Below are two different income statements for Canadian Oil Sands Ltd. I am wondering how can their net income and other line items be recorded so differently across two consecutive financial statements?
In a nutshell: The company in question changed its reporting standards in 2011. Furthermore, in order to maintain an "apples-to-apples" comparison between 2011 and 2010 results, the results for 2010 had to be restated according to the new reporting standards.

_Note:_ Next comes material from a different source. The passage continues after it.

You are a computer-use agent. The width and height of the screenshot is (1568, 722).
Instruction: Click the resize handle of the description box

See page 23 of their 2011 Annual Report (PDF). Quote:
Transition to International Financial Reporting Standards
Canadian GAAP has been revised to incorporate International Financial Reporting Standards (“IFRS”) and publicly traded companies like the Corporation are required to apply such standards for years beginning on or after January 1, 2011. Note 26 to the attached audited consolidated financial statements discloses the impact of the transition to IFRS on the Corporation’s reported financial position, income and cash flows, including the nature and effect of changes in accounting policies from those used in the Corporation’s audited consolidated financial statements for the year ended December 31, 2010 which were prepared in accordance with Canadian GAAP prior to the transition to IFRS.

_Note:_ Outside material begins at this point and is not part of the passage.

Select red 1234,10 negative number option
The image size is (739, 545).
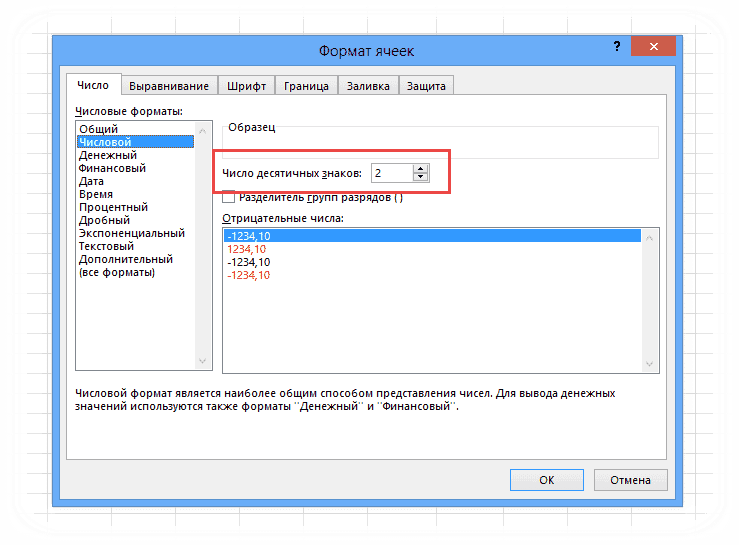(x=246, y=248)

Financial measures for the year ended December 31, 2010 reported in this MD&A as comparative figures have been adjusted to reflect the transition to IFRS, as have the financial measures for all 2010 quarters reported in the summary of quarterly results on page 34. The accounting policies applied in these audited consolidated financial statements are based on IFRS as issued, outstanding and effective on February 23, 2012.